Type 2 Diabetes: Insulin Resistance Plus Relative Deficiency
Type 2 diabetes (T2DM) is a progressive disease driven by two intertwined defects: insulin resistance in muscle, liver, and adipose tissue, and relative, not absolute, insulin deficiency from progressive beta-cell dysfunction. Early on, beta cells compensate with hyperinsulinemia; hyperglycemia emerges only once compensation fails. Multiple organ systems contribute beyond the classic muscle-liver-fat triad, including increased glucagon secretion (alpha cells), a blunted incretin effect (gut), increased renal glucose reabsorption (kidney, via SGLT2), and altered appetite regulation (brain) — collectively why modern T2DM therapy targets so many different pathways, as covered in Chapter 8. Insulin resistance itself often precedes a T2DM diagnosis by years and can be suspected clinically through surrogate markers such as central adiposity and acanthosis nigricans, well before glucose values cross the diagnostic thresholds covered in section 2.2. T2DM is strongly associated with obesity, physical inactivity, and genetic predisposition, and unlike T1DM, most people retain some endogenous insulin secretion, at least initially, which is why lifestyle change and non-insulin agents are viable first-line options.
Dawn Phenomenon vs. Somogyi Effect
Both produce unexplained morning hyperglycemia, but by different mechanisms, and distinguishing between them changes the treatment response:
| Feature | Dawn Phenomenon | Somogyi Effect (rebound hyperglycemia) |
|---|---|---|
| Mechanism | Nocturnal surge in growth hormone, cortisol, and catecholamines increases hepatic glucose output and insulin resistance | Theorized: undetected nocturnal hypoglycemia triggers counter-regulatory hormone release, rebounding into hyperglycemia |
| Overnight (~2-3 AM) glucose | Normal, or already rising | Low |
| Typical cause | Physiologic overnight hormone rhythm | Excess evening or bedtime insulin dose |
| Correct fix | Adjust timing or dose of basal insulin to cover the early-morning rise | Reduce, not increase, the evening insulin dose |
The distinguishing test is a 2-3 AM glucose check, from a fingerstick or a CGM trace: a normal-to-rising overnight value points to dawn phenomenon, while a low overnight value followed by a rebound points to Somogyi effect. CGM data has shown that a true Somogyi-pattern rebound is less common in practice than once believed, but the discrimination remains a core teaching and testing point precisely because the two patterns call for opposite treatment: increasing insulin for what is actually a Somogyi pattern will worsen nocturnal hypoglycemia, while failing to adjust basal insulin for a true dawn phenomenon leaves morning hyperglycemia uncorrected.
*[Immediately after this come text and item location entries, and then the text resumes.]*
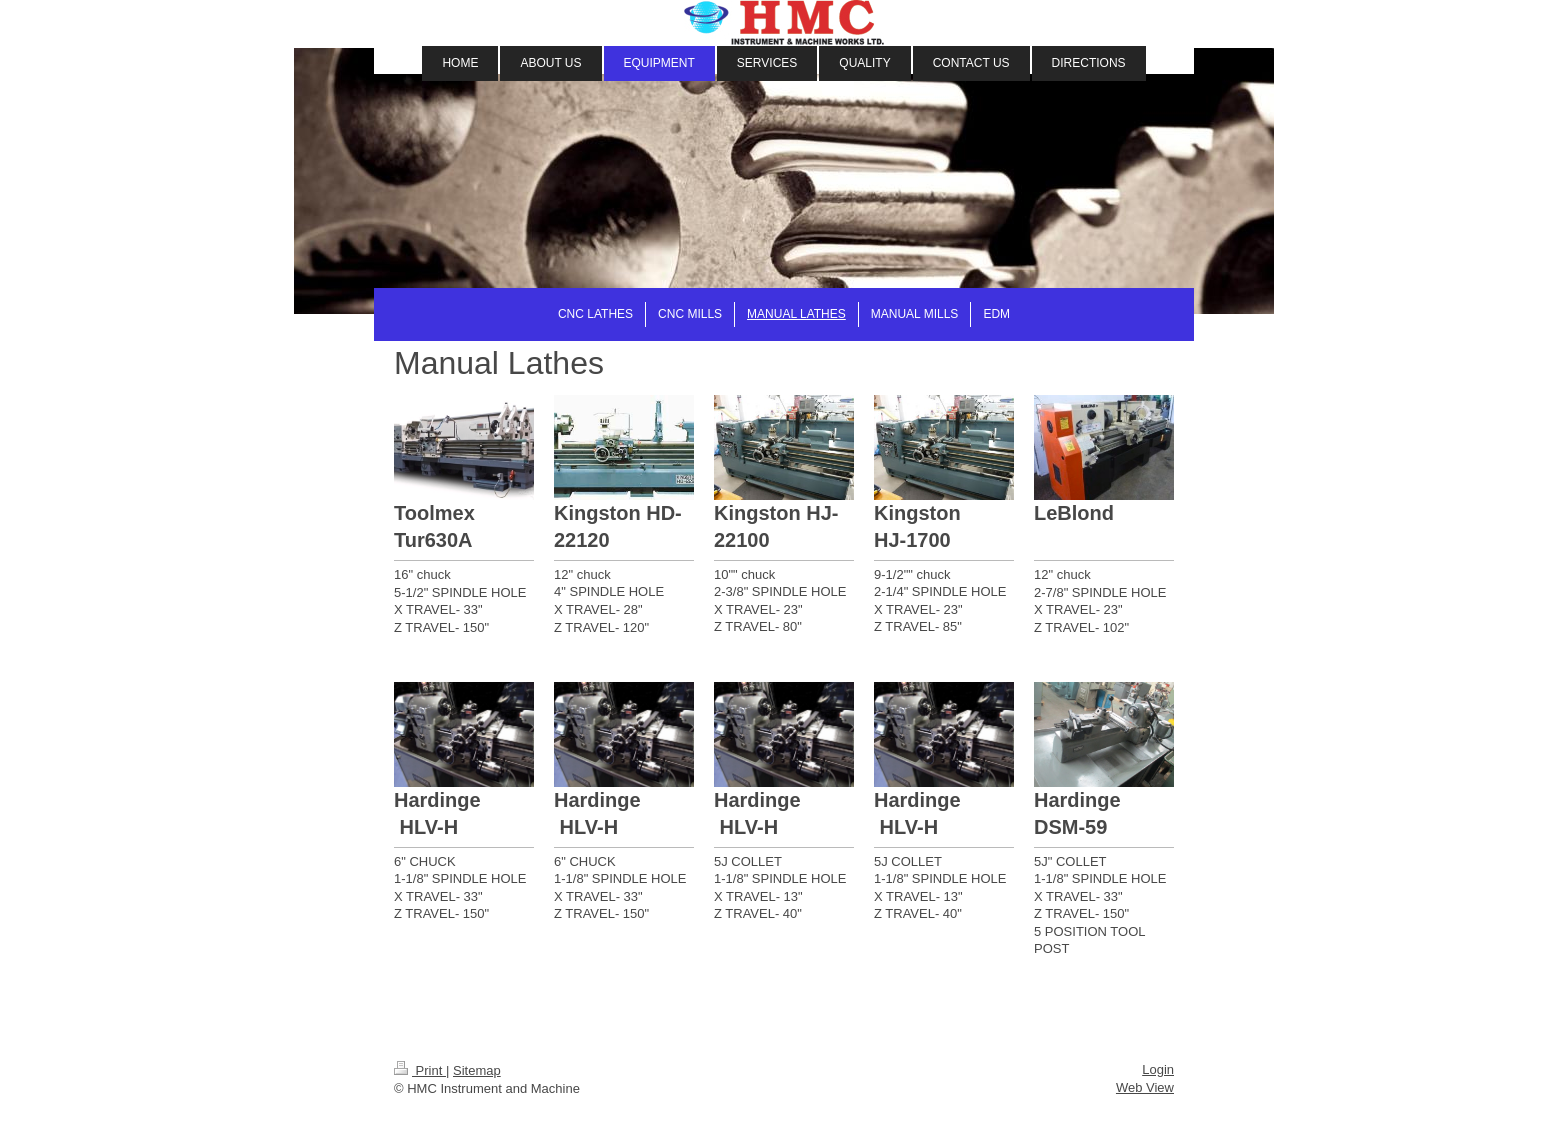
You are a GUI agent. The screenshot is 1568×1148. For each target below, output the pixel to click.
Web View (1145, 1087)
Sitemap (477, 1070)
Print (420, 1070)
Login (1158, 1069)
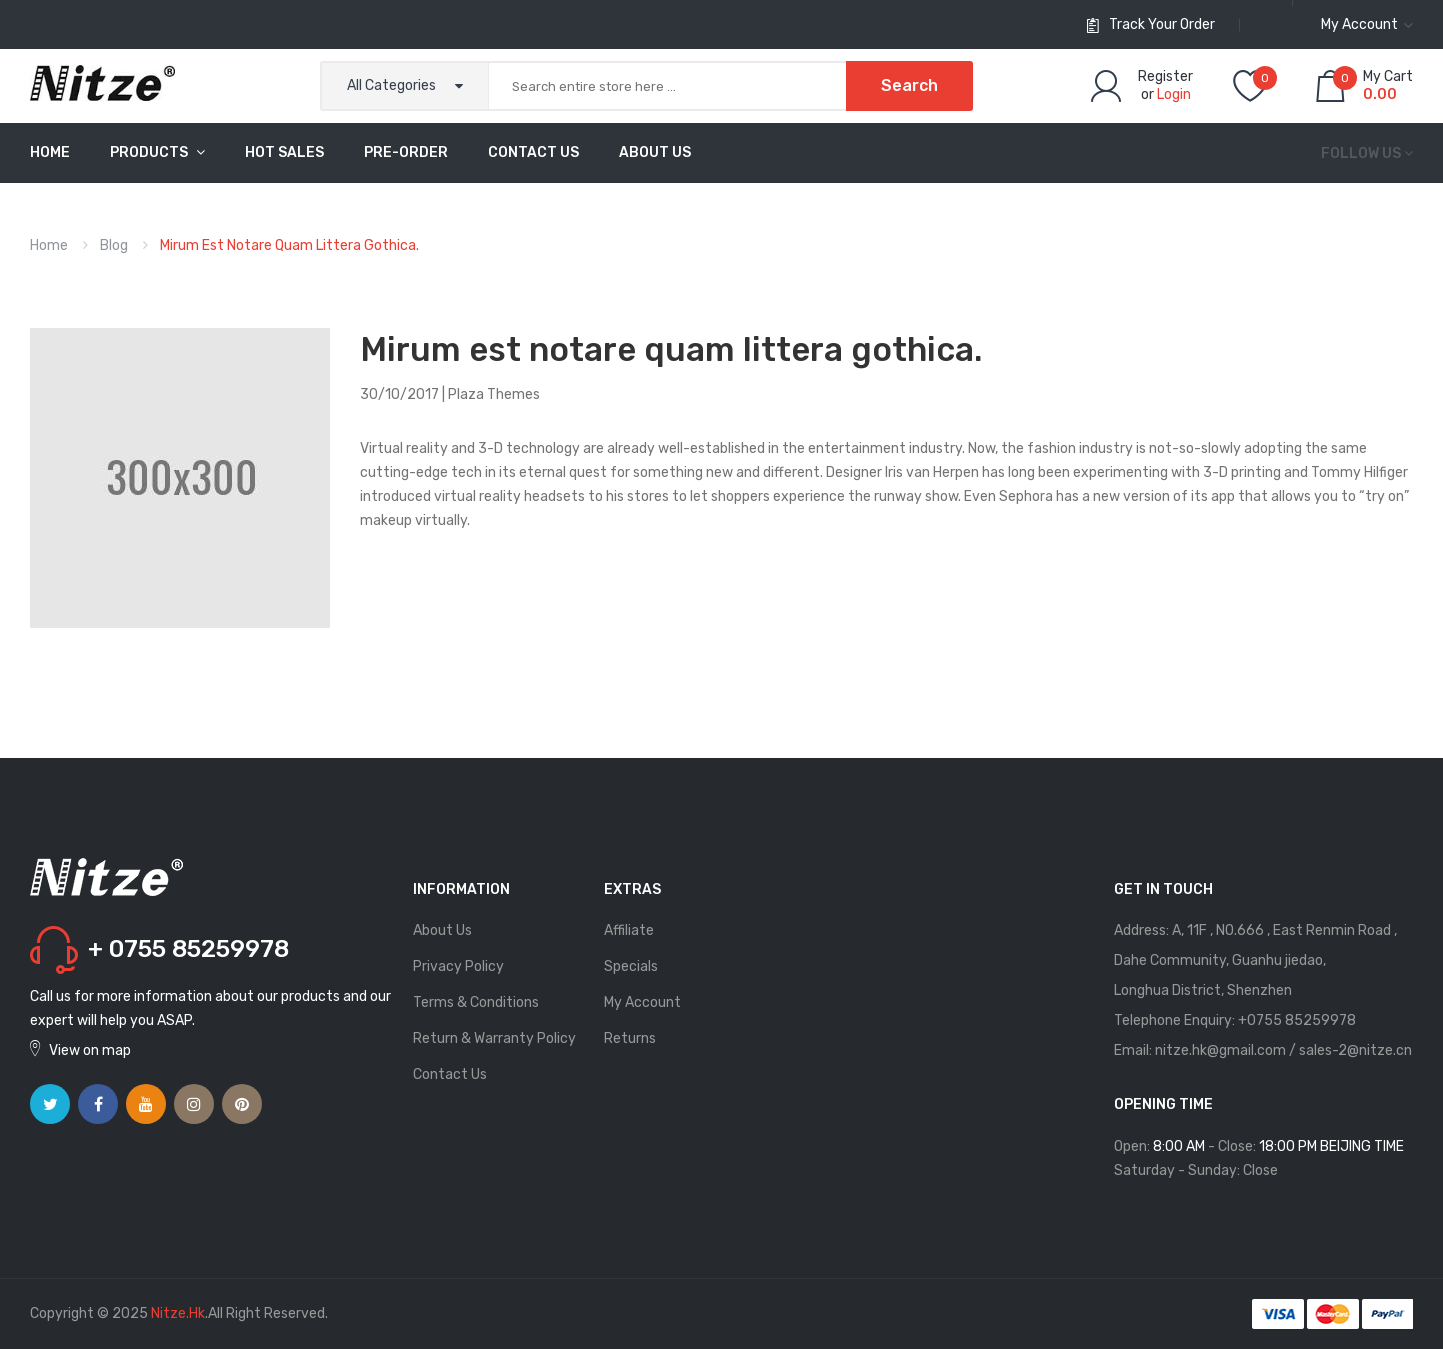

During a fasting state, which hormone is released by pancreatic alpha cells to stimulate hepatic glycogenolysis and gluconeogenesis, raising blood glucose?
A person with type 1 diabetes has elevated fasting glucose each morning. A 3 AM glucose check shows a normal value that trends upward overnight, with no preceding low. Which pattern does this most likely represent?
Which best describes the primary pathophysiologic difference between type 1 and type 2 diabetes?